The reputation is decades out of date.
With modern techniques and adequate anaesthesia, most patients describe a root canal as: "Long. Boring. Not painful."
The procedure removes infected nerve tissue. The infection — the source of your pre-treatment pain — is gone by the time you leave. Most patients feel dramatically better within 24 hours of a root canal, not worse.
What you will feel: sustained pressure over 45–90 minutes, and mild jaw tiredness from keeping your mouth open. That is typically the full extent of it.
Nervous about an upcoming procedure?
I can walk you through exactly what your treatment involves — step by step, from home — before you go in.
Book a Virtual Consult — ₹200 →Additional Pain Control Options
Nitrous Oxide (Laughing Gas)
Inhaled through a small nose mask. Works in minutes. Reduces anxiety and makes time pass faster. Wears off when the mask is removed. You can drive home. Available at many private clinics in Indian metros. Costs ₹500–₹2,000 on top of procedure fees.
Oral Sedation
A tablet taken 30–60 minutes before. You arrive drowsy and relaxed. You may have little memory of the procedure. You cannot drive. Someone must accompany you. More detail in my piece on sedation dentistry in India.
Headphones and Music
Not a joke. Noise-cancelling headphones with music you choose measurably reduce pain perception and anxiety. The drill sound is a major anxiety trigger for many patients. Removing it changes the experience completely.
The Most Powerful Tool: Communication
Pain management works best when the dentist knows what you are anxious about.

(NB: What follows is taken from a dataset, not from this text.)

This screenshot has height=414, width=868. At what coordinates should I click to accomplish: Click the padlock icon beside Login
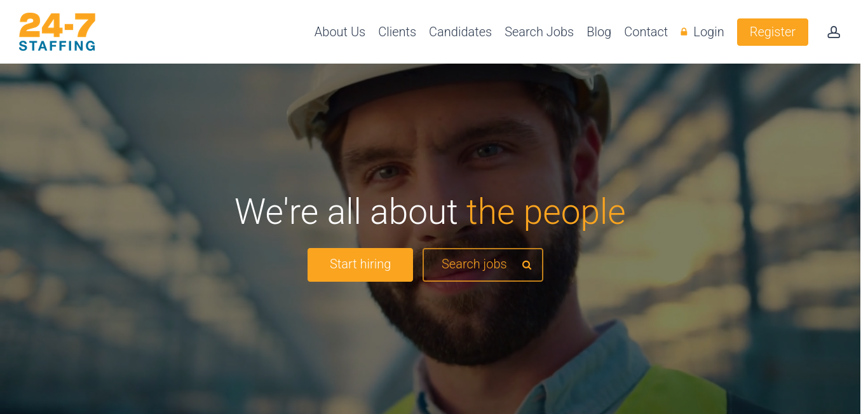tap(684, 32)
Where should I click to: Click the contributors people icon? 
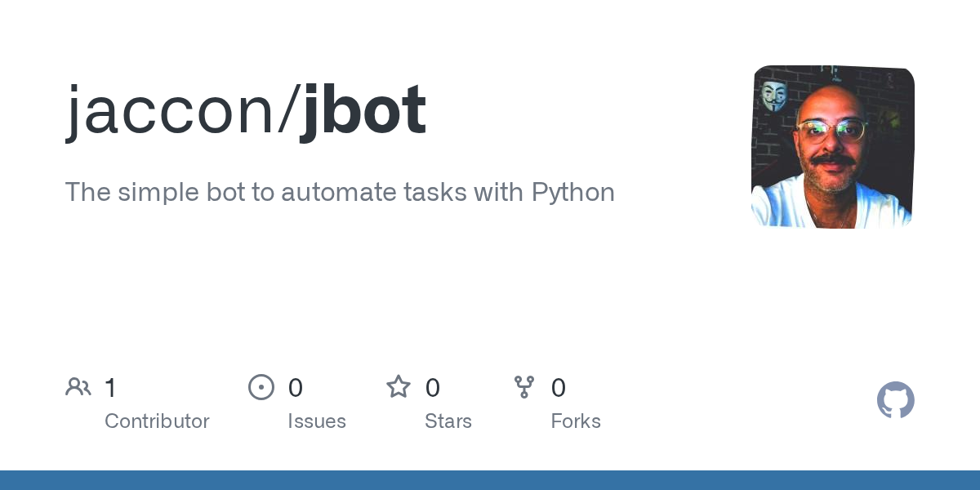(78, 387)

Before treatment starts, say:
- Your anxiety level — on a scale of 1 to 10
- Your specific trigger — needle, drill sound, smell
- What you need — slow injection, narration, music
And agree a stop signal — a raised hand means stop immediately. Every dentist should honour this without question.
A dentist who has this information can make the visit genuinely manageable. Without it, they are working blind.
Quick Answers
What if I have a low pain threshold?
Tell your dentist before you start. This is clinical information, not a complaint. More topical anaesthetic, a slower injection, and extra waiting time after the injection are all adjustments a good dentist will make without hesitation.
Will I feel anything during a root canal?
With proper anaesthesia — no. Pressure and vibration yes. Sharp pain, no. If you feel something sharp during the procedure, raise your hand. It means the area needs more anaesthetic. This happens. It is fixable.
Why does my jaw hurt after a long appointment?
Muscle fatigue from keeping your mouth open for an extended period. Not related to the procedure itself. Ask for a break mid-appointment if needed — a two-minute rest makes a significant difference in long procedures.
How long does numbness last?
Typically 2–4 hours depending on the anaesthetic used and the amount given. Avoid hot food and drinks during this time. You may accidentally bite your cheek or lip without feeling it — take care.